В конце 60-х годов, уже возглавляя кафедру АСУ, Золотов, увлёкшись рефлексотерапией, «пробил» лабораторию для исследования электрических характеристик человеческого организма. На основе точечной акупунктуры ему удалось разработать со своими учениками систему приборов для экспресс-диагностики.
— До него в отечественной науке и практике ничего подобного не было, — рассказывал Малин, — и официальная медицина обвинила нас чуть ли не в колдовстве. Тем не менее, благодаря нашему «верховному жрецу», опытный образец удалось передать космонавтам, и точечный электростимулятор так понравился, что, вопреки инструкции, они прихватили его с собой на землю. Что сыграло едва ли не решающую роль в судьбе нашей лаборатории.
Теперь у фирмы «Медэп» (бывшей лаборатории) обширные зарубежные связи, большая программа и свой лечебно-диагностический центр.
— Алексей Алексеевич, — спросил я Малина, — объясните, с какой стати математик Золотов ринулся в медицину?
— У нас мало времени, и я скажу коротко, — повернувшись к большому хорошему портрету Золотова, сказал Малин. — Евгений Васильевич был человеком широкой натуры и больших страстей. И переживал разные увлечения. Уверовав в традиционную восточную медицину, занялся переводами. Вытащил из её истории всё. Потом сказал: то, что делает Джуна, с помощью наших приборов будет делать любая медсестра. Сегодня мы близки к этому. А как мы работали! Тема неплановая, и над схемами мы ломали головы по ночам. Скажет мне: «Лёша, тащи хлеба и колбасы, остаёмся». На монтажных столах и засыпали.
В жизни Золотова было три этапа: сибирский (последний), тверской — самый продолжительный, и евпаторийский — самый ранний.
Там, в Евпатории, нежась после военного лихолетья под южным солнцем, будущие доктора наук чертили на песочке символы своих первых прозрений.
— Мы были молодыми лейтенантами и, как полагается молодости, жили весело и бесшабашно, — рассказывал Николай Никитович Федотенков. — Золотов уже тогда выделялся.
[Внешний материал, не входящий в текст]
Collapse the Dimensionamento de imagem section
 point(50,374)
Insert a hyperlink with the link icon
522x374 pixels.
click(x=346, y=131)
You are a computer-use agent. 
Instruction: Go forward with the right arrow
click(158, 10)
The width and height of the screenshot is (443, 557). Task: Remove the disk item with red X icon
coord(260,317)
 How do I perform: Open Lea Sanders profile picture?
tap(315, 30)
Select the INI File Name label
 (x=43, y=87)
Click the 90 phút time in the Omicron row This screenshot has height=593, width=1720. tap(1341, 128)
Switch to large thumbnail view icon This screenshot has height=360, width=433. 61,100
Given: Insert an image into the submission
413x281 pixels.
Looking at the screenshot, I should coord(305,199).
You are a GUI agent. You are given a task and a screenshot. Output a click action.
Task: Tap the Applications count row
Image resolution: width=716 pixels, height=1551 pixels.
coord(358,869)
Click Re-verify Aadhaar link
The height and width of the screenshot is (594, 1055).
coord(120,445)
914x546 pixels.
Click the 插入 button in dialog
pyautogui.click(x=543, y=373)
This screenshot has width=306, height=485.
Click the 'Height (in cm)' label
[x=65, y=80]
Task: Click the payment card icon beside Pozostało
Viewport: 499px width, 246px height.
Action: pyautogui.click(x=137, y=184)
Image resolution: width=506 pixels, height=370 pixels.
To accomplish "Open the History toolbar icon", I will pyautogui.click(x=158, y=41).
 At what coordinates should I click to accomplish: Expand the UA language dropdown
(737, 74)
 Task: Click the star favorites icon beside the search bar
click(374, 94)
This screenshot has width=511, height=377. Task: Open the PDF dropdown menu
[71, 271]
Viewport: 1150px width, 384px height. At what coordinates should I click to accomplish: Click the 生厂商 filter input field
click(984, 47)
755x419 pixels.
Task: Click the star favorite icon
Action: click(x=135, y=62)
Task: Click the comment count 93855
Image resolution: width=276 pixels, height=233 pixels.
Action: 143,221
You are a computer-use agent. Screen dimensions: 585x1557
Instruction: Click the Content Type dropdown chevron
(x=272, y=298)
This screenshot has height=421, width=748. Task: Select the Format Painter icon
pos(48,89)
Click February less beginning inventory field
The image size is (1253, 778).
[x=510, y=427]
В засекреченной нашей конторе, переросшей потом в НИИ-2, он был всегда первым — первым кандидатом наук, первым профессором, позже стал единственным среди нас академиком. Отличался смелым, независимым умом. Мог самому маршалу сказать: это неперспективная тема. И отвергал её.
Рассказывают, что, обладая поистине компьютерным аналитическим мышлением, широчайшей научной эрудицией и редкой интуицией, Золотов с одного взгляда мог отличить стоящую идею от пустышки.
В политехническом институте, занимаясь проблемами системных исследований, он рецензировал многие научные работы. И, бывало, пробежав глазами несколько формул и перелистав рукопись, тут же отбрасывал её в сторону: «Здесь ничего нового нет. Бред сивой кобылы». Всё, к теме можно было не возвращаться.
Приходил на учёный совет, впивался глазами в какого-то заикающегося от волнения паренька и тащил его к себе за рукав: «Завтра же приходи ко мне на кафедру».
Если ректор или партком, являя свою власть, заваливали нужную тему, Золотов отправлялся в министерство, в ЦК, шёл там напролом и выходил победителем.
Вспоминает ещё один его ученик, Герман Иванович Лукьянов:
— Будучи непререкаемым авторитетом в научном мире, он ни в коей мере не был высокомерным человеком. Ничего от корифея или вельможи. К молодым учёным и толковым студентам относился отечески. Но бездарность в науку не пускал. От него вышло более 20 профессоров, вместе с тем, видя, что человек не тянет, Золотов говорил ему необидно: «Слушай, ты хороший лектор, этим делом впредь и занимайся. Договорились?»
...Домашний архив Золотова оказался неожиданно бедным.